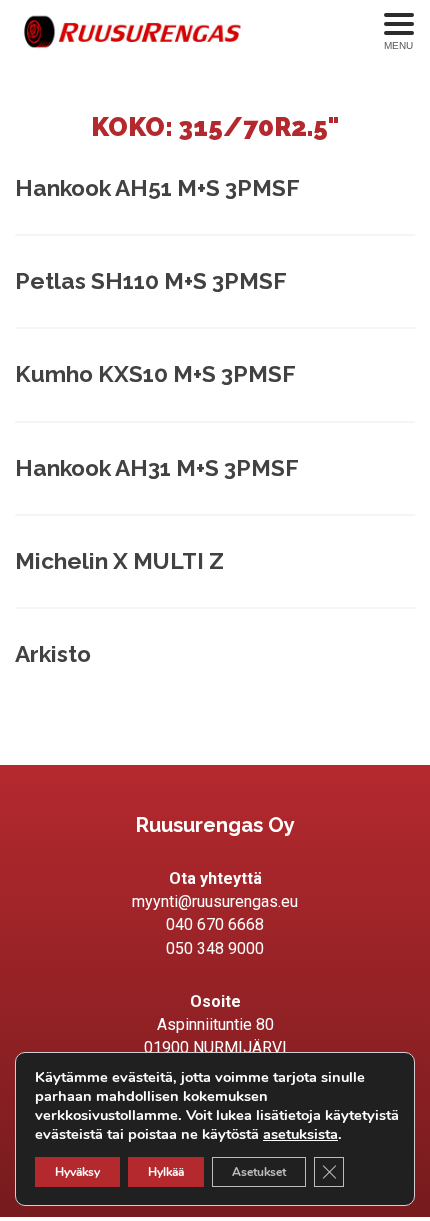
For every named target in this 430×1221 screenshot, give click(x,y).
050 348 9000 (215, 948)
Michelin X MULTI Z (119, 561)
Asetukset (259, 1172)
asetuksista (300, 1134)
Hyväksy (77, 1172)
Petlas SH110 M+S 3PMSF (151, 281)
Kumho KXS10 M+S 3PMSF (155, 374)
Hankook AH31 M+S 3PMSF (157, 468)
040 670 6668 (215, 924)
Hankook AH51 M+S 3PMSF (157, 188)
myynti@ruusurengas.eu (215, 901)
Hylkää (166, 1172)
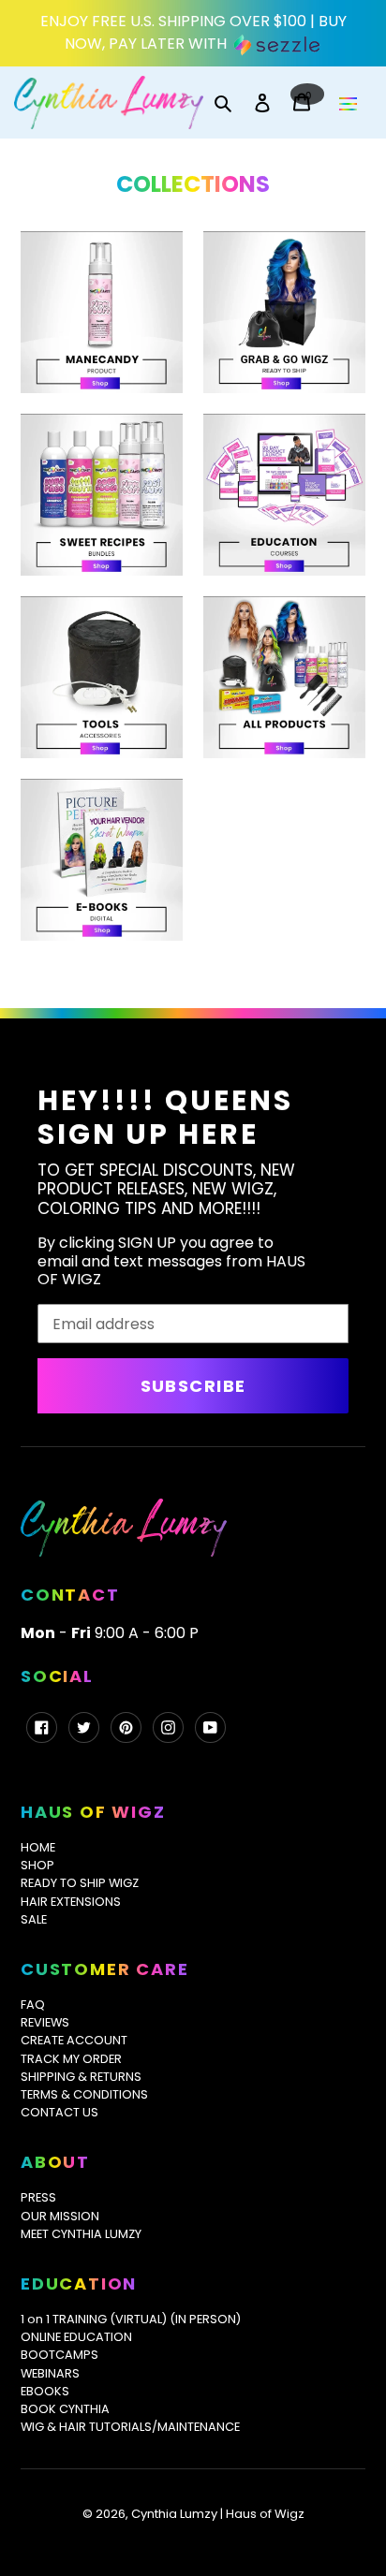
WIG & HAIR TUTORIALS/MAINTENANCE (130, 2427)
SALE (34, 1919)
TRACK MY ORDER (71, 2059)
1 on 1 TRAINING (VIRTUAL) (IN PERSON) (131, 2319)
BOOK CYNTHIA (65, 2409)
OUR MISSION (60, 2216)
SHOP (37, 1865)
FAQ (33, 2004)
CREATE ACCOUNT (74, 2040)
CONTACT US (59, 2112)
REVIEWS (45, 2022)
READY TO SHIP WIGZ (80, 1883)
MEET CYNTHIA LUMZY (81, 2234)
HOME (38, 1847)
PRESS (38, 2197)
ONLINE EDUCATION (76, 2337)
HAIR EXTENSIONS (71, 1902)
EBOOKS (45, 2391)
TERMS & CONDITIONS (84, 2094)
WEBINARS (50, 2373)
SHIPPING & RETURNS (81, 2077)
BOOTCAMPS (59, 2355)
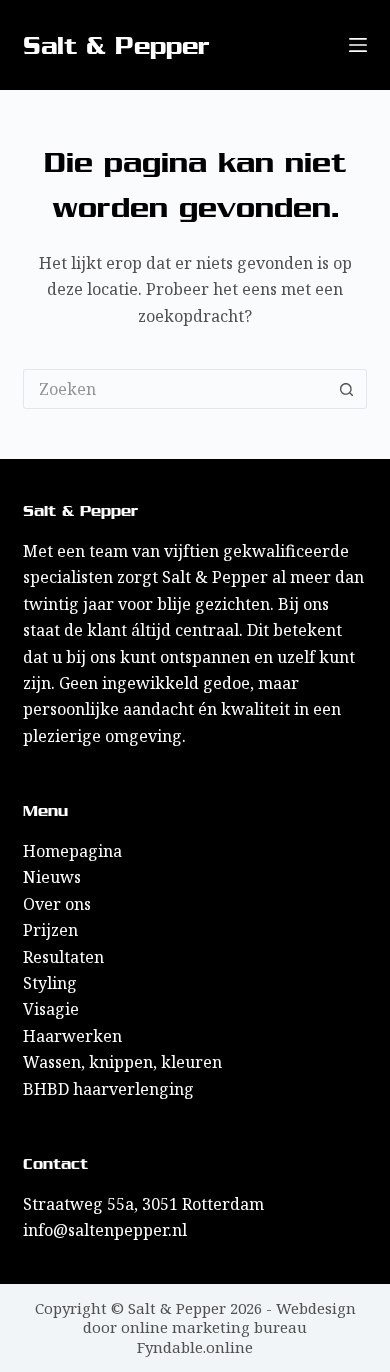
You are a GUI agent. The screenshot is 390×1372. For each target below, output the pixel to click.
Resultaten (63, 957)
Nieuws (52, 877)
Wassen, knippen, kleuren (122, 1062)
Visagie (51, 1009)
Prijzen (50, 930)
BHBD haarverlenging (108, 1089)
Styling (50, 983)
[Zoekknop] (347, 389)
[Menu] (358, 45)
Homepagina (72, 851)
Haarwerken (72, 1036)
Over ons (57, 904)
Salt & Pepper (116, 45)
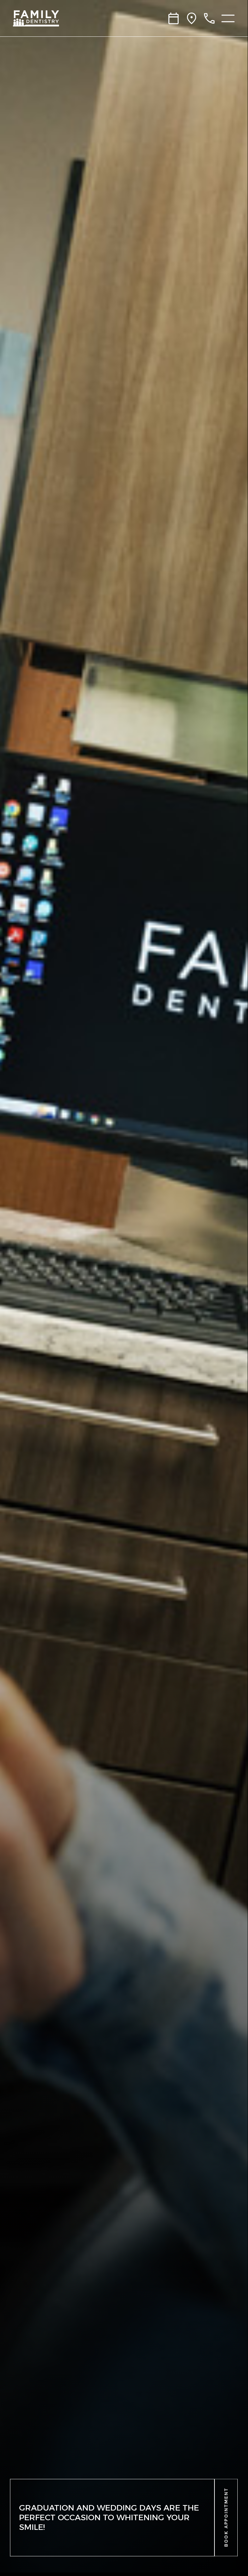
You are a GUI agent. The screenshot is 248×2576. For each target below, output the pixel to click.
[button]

> _Work required_
Return the number of lines in the material holding the string "pixel", and no other text.

> _Answer for the task_
2